Hinrichtung der Geschwister Scholl Historisches Fallbeil stand Jahrzehnte in Museumsdepot

Im Bayerischen Nationalmuseum ist vermutlich das Fallbeil aufgetaucht, mit dem 1943 die Geschwister Scholl hingerichtet wurden. Das Henkerswerkzeug galt als verschwunden, lagerte aber offenbar seit Jahrzehnten im Museumsdepot.
Fallbeil im Bayerischen Nationalmuseum: "Fund von singulärer Bedeutung"

Fallbeil im Bayerischen Nationalmuseum: "Fund von singulärer Bedeutung"

Foto: DPA/Bayerisches Nationalmuseum

München - Die Guillotine, mit der die Geschwister Scholl 1943 von den Nationalsozialisten ermordet wurden, lagert vermutlich seit Jahrzehnten in einem Depot des Bayerischen Nationalmuseums in München. "Dieses Gerücht gibt es schon lange, aber wir sind uns jetzt ziemlich sicher, dass es sich um das Fallbeil handelt, mit dem Hans und Sophie Scholl umgebracht wurden", sagte der Referent für Volkskunde, Sybe Wartena. Er bestätigte einen Bericht des Bayerischen Rundfunks.

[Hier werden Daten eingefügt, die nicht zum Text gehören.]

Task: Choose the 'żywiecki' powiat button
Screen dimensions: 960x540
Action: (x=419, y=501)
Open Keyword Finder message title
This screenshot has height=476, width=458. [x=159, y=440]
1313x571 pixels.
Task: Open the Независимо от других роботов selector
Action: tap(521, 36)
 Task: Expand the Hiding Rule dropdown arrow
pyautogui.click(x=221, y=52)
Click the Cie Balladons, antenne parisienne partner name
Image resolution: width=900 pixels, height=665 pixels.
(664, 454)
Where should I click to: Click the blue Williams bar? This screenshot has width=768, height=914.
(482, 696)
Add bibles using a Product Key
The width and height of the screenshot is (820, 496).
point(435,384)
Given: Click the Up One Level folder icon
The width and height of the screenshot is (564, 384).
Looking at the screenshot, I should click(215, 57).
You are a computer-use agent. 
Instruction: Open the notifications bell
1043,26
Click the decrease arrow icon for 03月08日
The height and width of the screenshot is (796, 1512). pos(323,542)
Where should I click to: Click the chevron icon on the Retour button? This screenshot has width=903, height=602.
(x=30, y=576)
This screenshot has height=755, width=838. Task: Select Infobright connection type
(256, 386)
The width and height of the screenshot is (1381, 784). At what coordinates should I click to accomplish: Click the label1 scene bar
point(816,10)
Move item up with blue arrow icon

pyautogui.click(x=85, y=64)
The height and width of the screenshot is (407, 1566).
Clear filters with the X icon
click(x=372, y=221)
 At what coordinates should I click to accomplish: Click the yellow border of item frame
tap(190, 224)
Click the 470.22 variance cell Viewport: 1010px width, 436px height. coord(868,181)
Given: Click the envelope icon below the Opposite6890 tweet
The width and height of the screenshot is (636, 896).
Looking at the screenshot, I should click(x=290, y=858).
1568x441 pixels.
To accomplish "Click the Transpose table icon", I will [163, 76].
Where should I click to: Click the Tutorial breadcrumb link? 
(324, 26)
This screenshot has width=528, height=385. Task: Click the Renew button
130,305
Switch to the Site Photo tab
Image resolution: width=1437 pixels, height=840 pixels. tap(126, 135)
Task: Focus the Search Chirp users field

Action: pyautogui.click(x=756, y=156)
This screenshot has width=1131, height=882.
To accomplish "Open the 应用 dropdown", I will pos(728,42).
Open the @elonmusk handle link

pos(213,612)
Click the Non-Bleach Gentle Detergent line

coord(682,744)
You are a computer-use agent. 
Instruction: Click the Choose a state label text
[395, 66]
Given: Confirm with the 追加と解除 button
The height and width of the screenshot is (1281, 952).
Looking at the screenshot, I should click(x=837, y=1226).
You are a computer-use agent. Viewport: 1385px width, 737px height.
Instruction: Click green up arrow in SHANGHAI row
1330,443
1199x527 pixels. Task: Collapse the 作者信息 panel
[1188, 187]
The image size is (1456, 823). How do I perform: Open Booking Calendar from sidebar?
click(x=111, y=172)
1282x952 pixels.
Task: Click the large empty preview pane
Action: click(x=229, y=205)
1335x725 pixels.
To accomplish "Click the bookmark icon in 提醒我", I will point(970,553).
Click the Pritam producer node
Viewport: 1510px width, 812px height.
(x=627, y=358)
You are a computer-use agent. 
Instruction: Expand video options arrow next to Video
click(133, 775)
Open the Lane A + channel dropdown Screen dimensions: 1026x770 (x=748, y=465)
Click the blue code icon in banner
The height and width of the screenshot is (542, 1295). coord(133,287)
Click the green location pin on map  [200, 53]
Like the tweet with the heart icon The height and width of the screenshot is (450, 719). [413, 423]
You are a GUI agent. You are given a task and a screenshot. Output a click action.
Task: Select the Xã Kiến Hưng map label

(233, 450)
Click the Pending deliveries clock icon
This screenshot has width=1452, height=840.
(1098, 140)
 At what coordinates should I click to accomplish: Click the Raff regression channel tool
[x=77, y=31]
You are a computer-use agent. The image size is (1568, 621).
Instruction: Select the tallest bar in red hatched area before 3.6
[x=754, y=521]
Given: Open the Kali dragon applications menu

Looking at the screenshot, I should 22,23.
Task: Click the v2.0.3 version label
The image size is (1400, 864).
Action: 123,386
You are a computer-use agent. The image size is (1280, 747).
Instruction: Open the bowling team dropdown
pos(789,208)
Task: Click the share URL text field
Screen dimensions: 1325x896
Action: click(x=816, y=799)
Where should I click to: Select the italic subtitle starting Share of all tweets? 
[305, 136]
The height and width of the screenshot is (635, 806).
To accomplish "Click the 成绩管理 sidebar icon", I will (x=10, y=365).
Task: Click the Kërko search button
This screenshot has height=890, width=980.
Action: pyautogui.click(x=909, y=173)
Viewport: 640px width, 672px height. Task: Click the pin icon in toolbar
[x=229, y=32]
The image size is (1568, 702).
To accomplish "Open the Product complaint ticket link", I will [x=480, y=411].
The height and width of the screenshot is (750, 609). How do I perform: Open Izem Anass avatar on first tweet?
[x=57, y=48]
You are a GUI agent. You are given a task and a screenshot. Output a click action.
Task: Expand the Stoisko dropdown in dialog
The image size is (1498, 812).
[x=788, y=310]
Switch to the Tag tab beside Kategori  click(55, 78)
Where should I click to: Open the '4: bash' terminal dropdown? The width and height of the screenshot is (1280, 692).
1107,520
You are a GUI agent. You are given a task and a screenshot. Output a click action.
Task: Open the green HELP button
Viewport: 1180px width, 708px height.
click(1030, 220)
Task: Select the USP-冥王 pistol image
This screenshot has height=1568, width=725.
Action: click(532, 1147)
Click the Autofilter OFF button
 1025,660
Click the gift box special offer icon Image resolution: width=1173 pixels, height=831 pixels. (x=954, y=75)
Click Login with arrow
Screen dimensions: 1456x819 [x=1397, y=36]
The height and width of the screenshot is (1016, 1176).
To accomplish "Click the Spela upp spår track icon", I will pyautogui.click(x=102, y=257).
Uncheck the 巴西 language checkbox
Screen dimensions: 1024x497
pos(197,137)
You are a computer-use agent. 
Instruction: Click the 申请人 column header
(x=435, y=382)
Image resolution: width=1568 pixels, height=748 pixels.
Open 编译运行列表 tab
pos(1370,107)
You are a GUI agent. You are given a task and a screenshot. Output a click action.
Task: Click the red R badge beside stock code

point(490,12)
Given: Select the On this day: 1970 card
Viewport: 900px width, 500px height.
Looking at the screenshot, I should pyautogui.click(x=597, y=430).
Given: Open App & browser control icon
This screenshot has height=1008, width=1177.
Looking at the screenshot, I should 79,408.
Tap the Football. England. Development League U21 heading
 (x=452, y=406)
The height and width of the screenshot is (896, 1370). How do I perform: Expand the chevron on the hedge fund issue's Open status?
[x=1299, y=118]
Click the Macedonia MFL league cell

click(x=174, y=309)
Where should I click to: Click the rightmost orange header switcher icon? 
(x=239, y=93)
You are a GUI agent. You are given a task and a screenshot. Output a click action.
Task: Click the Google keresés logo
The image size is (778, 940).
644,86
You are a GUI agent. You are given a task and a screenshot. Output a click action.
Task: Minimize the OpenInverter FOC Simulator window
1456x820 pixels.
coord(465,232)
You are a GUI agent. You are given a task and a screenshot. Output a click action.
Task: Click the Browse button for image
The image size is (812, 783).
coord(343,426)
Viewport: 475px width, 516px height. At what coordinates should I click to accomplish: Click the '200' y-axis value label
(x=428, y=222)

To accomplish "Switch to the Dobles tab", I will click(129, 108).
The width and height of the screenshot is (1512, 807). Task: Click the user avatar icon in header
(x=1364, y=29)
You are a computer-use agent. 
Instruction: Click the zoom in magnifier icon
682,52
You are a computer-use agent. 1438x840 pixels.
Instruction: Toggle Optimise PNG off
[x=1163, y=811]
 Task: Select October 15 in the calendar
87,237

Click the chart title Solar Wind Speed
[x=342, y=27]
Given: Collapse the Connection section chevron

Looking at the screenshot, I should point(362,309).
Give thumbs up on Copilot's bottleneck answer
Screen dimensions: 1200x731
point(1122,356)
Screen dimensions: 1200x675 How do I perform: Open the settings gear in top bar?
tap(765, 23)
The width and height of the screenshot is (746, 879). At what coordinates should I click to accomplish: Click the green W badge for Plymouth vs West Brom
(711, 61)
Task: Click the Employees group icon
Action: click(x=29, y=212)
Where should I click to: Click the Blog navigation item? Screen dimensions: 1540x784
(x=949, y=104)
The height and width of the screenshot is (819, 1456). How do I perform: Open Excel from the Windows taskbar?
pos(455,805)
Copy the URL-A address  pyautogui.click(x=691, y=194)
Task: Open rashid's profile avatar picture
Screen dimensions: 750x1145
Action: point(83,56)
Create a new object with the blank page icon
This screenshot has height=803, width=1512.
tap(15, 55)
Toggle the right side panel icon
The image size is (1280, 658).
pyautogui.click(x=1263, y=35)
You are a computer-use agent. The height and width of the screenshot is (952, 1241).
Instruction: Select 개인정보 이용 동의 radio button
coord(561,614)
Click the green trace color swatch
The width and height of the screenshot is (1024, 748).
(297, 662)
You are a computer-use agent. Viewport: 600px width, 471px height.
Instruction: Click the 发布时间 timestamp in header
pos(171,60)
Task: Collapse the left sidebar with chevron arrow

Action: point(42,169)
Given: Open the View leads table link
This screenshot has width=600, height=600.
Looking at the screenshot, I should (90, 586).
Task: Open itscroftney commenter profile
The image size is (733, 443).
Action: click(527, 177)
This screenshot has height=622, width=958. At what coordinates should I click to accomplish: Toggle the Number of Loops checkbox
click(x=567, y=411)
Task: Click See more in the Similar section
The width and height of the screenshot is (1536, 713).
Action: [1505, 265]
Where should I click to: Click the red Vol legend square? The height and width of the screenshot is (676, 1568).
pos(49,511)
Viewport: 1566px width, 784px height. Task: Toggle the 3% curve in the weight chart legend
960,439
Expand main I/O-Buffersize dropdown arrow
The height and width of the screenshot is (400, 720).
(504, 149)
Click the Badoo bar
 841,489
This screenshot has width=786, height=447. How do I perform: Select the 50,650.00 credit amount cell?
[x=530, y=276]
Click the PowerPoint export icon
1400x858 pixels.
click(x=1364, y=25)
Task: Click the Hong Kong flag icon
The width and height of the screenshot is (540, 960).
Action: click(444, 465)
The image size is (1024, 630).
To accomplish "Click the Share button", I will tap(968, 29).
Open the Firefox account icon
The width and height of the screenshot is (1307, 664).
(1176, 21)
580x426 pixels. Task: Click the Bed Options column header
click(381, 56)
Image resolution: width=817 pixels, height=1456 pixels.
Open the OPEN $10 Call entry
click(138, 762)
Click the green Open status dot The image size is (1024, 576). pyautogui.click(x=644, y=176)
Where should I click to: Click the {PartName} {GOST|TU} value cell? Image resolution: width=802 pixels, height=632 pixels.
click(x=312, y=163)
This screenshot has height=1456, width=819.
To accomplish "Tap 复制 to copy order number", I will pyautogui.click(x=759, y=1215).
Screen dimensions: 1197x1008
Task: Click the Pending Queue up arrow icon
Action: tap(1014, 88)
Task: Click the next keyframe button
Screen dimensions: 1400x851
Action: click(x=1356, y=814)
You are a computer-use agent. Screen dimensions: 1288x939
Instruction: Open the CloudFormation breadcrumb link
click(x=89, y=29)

Hans und Sophie Scholl waren die bekanntesten Mitlieder der Widerstandsgruppe "Weiße Rose". Während der Hitler-Herrschaft verteilte die Gruppe Flugblätter gegen das NS-Regime und gegen die Kriegspolitik. Sie machten auch den Massenmord an den Juden in Osteuropa publik. Am 18. Februar 1943 wurden die Geschwister Scholl beim Auslegen eines Flugblatts in der Ludwig-Maximilians-Universität entdeckt und verhaftet. Vier Tage später wurden sie in einem Schauprozess zum Tod verurteilt und schließlich hingerichtet.

In den Wirren am Ende des Zweiten Weltkriegs war das Fallbeil ins niederbayerische Straubing gebracht worden. Dort hieß es dann, das Mordwerkzeug der Nazis sei in der Donau versenkt worden. Doch spätere Suchaktionen in dem Fluss blieben erfolglos - und tatsächlich nahm das Fallbeil wohl einen ganz anderen Weg. Die Guillotine wurde Wartena zufolge von Straubing vermutlich ins Gefängnis von Regensburg gebracht. 1974 wurde es dann an das Nationalmuseum übergeben.

Auch die Öffentlichkeit bekam das Fallbeil schon einmal zu sehen: 1980 in einer Ausstellung über den Komiker Karl Valentin. Dass es sich um das Fallbeil handelte, mit dem wahrscheinlich die Geschwister Scholl getötet wurden, erfuhren die Betrachter damals nicht.

"Dieses Fallbeil ist ein Fund von singulärer Bedeutung für die deutsche Geschichte", sagte der bayerische Kunstminister Ludwig Spaenle (CSU). "Es ist kein Exponat, das beliebig in einer Ausstellung zu sehen sein sollte." Seiner Ansicht nach sollten sich Historiker, Ethiker, Politikwissenschaftler und die Weiße-Rose-Stiftung gründlich mit der Frage auseinandersetzen, was mit dem Fallbeil geschehen soll.

Die Weiße-Rose-Stiftung wusste nach Angaben einer Sprecherin nichts von dem Verbleib der Guillotine. Auch der Experte Ulrich Chaussy, der im vergangenen Jahr ein Buch über die "Weiße Rose" auf den Markt brachte, zeigte sich überrascht. Er habe selbst über den Verbleib des Fallbeils recherchiert - sei ihm aber nicht auf die Spur gekommen.

Ein Indiz für den Hintergrund des Fallbeils sind Wartena zufolge Umbauarbeiten, die der damalige Henker an dem Gerät vorgenommen hatte. "Hundertprozentige Sicherheit haben wir noch nicht", sagte der Volkskunde-Referent. "Aber es spricht alles dafür."